TEXTE SOURCE
——

Les rayons cosmiques "galactiques", provenant de notre galaxie, peuvent atteindre des énergies de l'ordre de quelques Peta-electronvolts (1015 eV). Ces particules ne sont pas nées avec cette énergie colossale, elles ont subi un mécanisme d'accélération. Un ou des grands accélérateurs existent donc quelque part dans notre Galaxie... mais leur nature est encore controversée.
Les chercheurs de la collaboration HESS (High Energy Stereoscopic System) qui recherchent des rayons cosmiques ultra-énergétiques en observant les traces qu'ils laissent dans l'atmosphère terrestre, viennent de publier une étude dans la revue Nature, dans laquelle ils montrent la présence de protons ultra-énergétiques en provenance directe du noyau de notre Galaxie, avec une énergie de l'ordre du PeV. Ils en déduisent, après avoir éliminé toutes les autres sources possibles, que ces particules seraient produites par le trou noir supermassif Sgr A* qui se trouve au centre de la Galaxie.
Les astrophysiciens des particules de HESS se sont intéressés à la partie centrale de la Voie Lactée, qu'on appelle la "zone moléculaire centrale", une région qui entoure le centre galactique sur quelques centaines d'années-lumière et qui contient de grandes quantités de gaz moléculaire (de l'hydrogène).
La cartographie des rayons gamma de très haute énergie (supérieure à 1013 eV) qu'ils ont produite pour cette région de la galaxie à partir de données accumulées durant 10 ans, indique l'existence d'une forte corrélation entre la luminosité et la position de complexes denses de gaz. Cette information mène les chercheurs sur la piste d'une source hadronique pour ces rayons gamma : ils seraient produits par des interactions de protons de très haute énergie avec le gaz environnant.

——

DONNÉES FOURNIES
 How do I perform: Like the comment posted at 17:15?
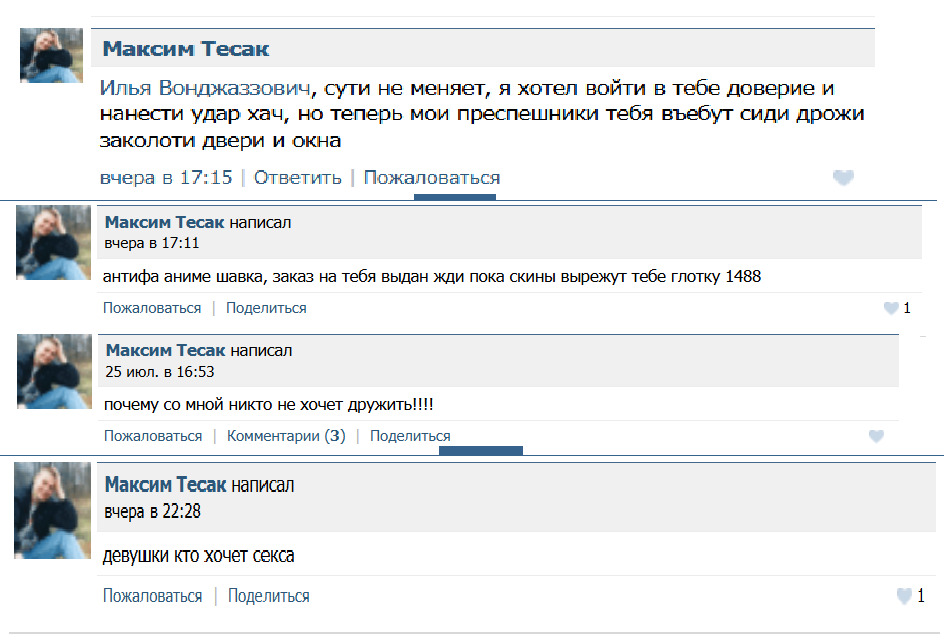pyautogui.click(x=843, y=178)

——

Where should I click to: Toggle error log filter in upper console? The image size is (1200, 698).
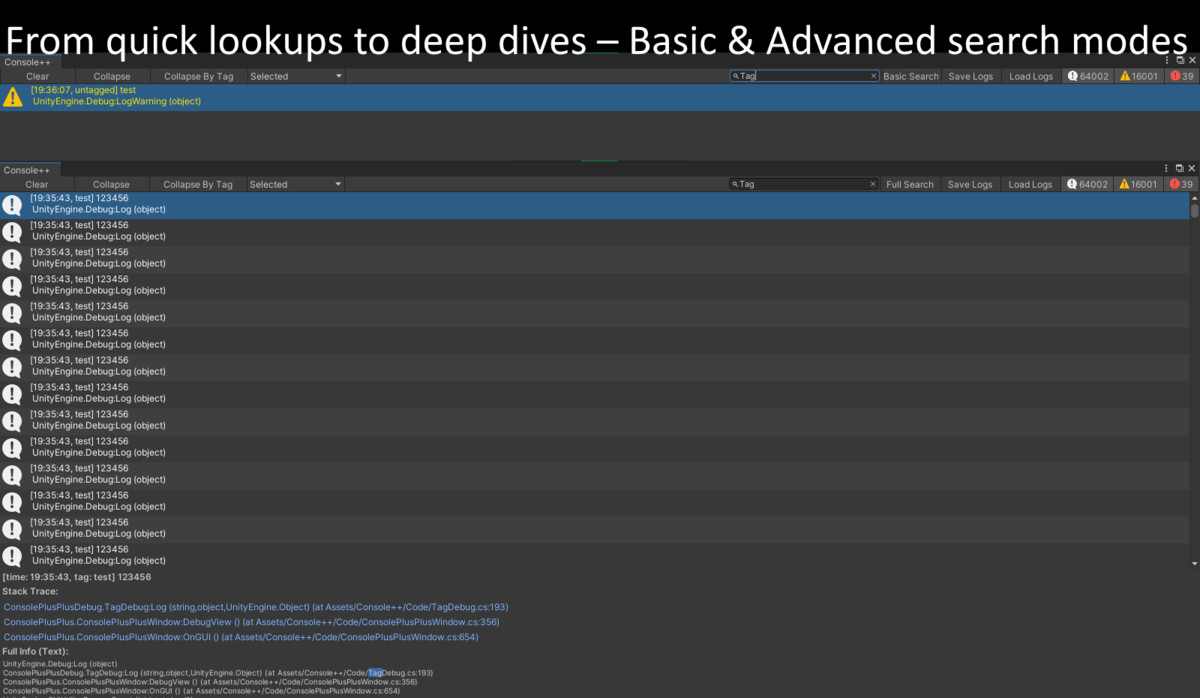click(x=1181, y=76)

——

SÉRIE D'EXERCICES
1. Reproduisez, s'il vous plaît, tout le passage de l'extrait sur les rayons cosmiques allant de « La cartographie des » jusqu'à « le gaz environnant. ».
2. Énumérez les caractéristiques que l'extrait sur les rayons cosmiques attribue à la « zone moléculaire centrale ».
3. D'après l'extrait sur les rayons cosmiques, dans quelle revue les chercheurs de la collaboration HESS ont-ils publié leur étude ?
Le matériel fourni n'est pas nécessaire.

RÉPONSES PAR TÂCHE
1.
La cartographie des rayons gamma de très haute énergie (supérieure à 1013 eV) qu'ils ont produite pour cette région de la galaxie à partir de données accumulées durant 10 ans, indique l'existence d'une forte corrélation entre la luminosité et la position de complexes denses de gaz. Cette information mène les chercheurs sur la piste d'une source hadronique pour ces rayons gamma : ils seraient produits par des interactions de protons de très haute énergie avec le gaz environnant.

2.
- C'est la partie centrale de la Voie Lactée.
- Elle entoure le centre galactique sur quelques centaines d'années-lumière.
- Elle contient de grandes quantités de gaz moléculaire (de l'hydrogène).

3. Dans la revue Nature.